If the answer depends on asking three teams to grep unrelated logs, the system is not yet observable at the HTTP boundary. The next design task is to propagate identity and record the decisions each intermediary makes.

Connections

The redirect and edge-policy lesson showed why rule ids, redirect targets, and rewrite decisions matter. This lesson turns those fields into incident evidence.

The capstone that follows asks you to design a full global request path.
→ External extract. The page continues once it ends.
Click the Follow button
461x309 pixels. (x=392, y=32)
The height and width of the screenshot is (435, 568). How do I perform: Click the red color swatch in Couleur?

Observability is what makes that design operable: every DNS, TLS, CDN, proxy, cache, redirect, realtime, and origin decision should leave enough evidence to debug without guessing.

Resources

• [RFC] HTTP Semantics RFC 9110
  • Focus: Use it for status codes, fields, methods, and the semantics behind client-visible HTTP behavior.
• [SPEC] W3C Trace Context
  • Focus: Use it for traceparent, tracestate, and the standard way to propagate trace identity across services.
• [DOC] OpenTelemetry: Traces
  • Focus: Use it for spans, trace structure, context propagation, and how traces complement logs and metrics.
• [DOC] MDN: Server-Timing
  • Focus: Use it for exposing selected server-side timing information to clients and browser developer tools.
• [DOC] Cloudflare Logs Reference
  • Focus: Use it as a concrete example of edge log fields such as cache status, origin status, colo, and timing evidence.

Key Takeaways

• HTTP observability is boundary evidence: client, edge, proxy, cache, origin, and application layers each see different facts.
• Metrics show the shape, logs name boundary decisions, traces explain instrumented work, and wire evidence explains transport symptoms.
• A stable request id or trace context is the bridge that turns separate logs into one request story.
• Observability design must include privacy, sampling, and redaction; more raw data is not automatically better evidence.